#### Exercise brief:
Without the pictures, retype exactly the lines from the top of the entries below through the line that contains "You are a GUI".

(Stored records)
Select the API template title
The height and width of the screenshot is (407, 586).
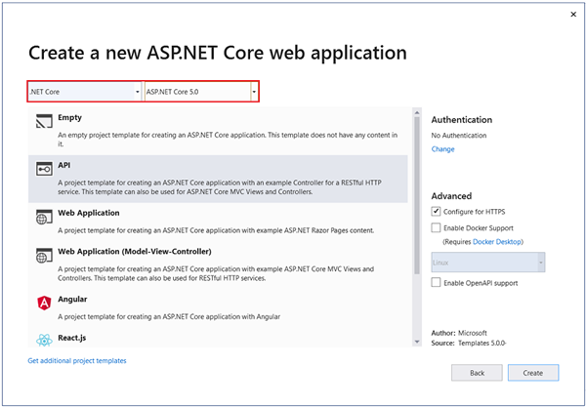[64, 166]
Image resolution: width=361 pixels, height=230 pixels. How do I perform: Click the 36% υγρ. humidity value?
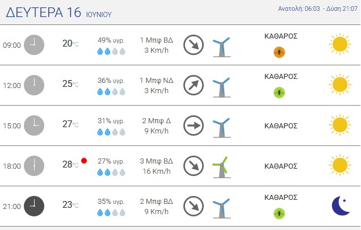click(111, 81)
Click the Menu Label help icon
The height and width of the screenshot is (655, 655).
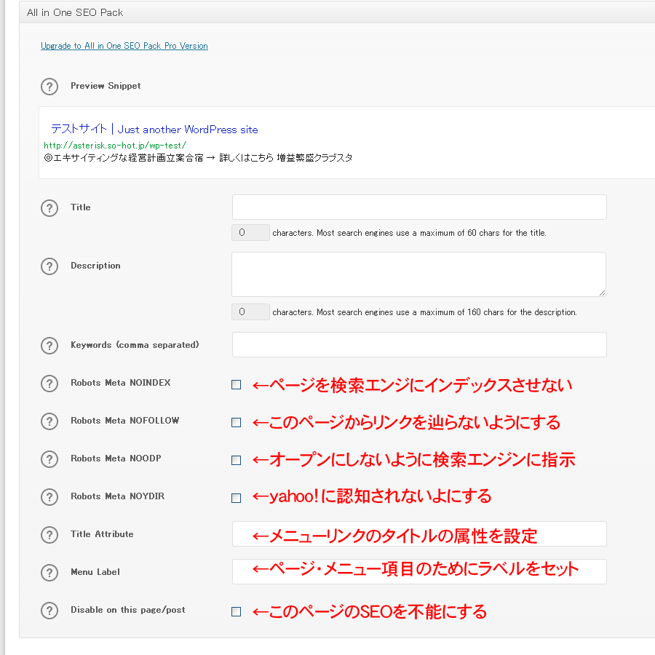[x=49, y=573]
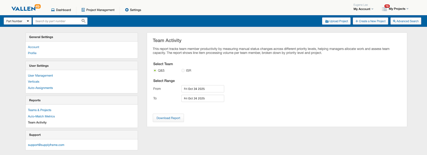
Task: Click the Project Management document icon
Action: point(83,10)
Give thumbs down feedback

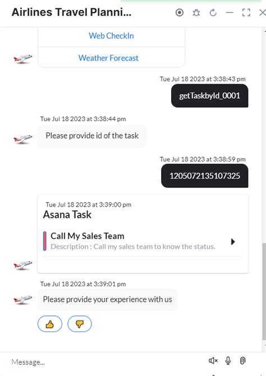coord(79,324)
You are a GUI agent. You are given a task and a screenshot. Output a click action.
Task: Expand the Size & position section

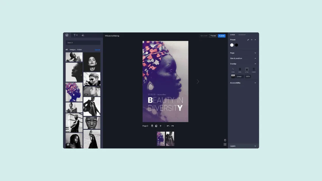click(243, 58)
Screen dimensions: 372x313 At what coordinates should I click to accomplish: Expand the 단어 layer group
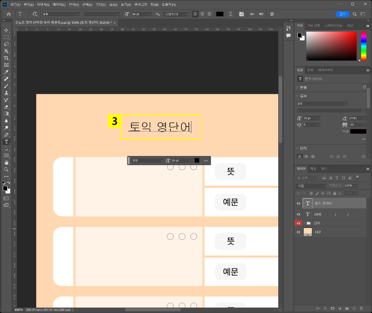pyautogui.click(x=303, y=223)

#### Task result:
Select the API template title
The height and width of the screenshot is (407, 586).
[64, 166]
Image resolution: width=361 pixels, height=230 pixels. How do I perform: Click the 36% υγρ. humidity value?
click(111, 81)
Click the Menu Label help icon
The height and width of the screenshot is (655, 655).
[x=49, y=573]
Task: Click the Project Management document icon
Action: point(83,10)
Give thumbs down feedback

coord(79,324)
You are a GUI agent. You are given a task and a screenshot. Output a click action.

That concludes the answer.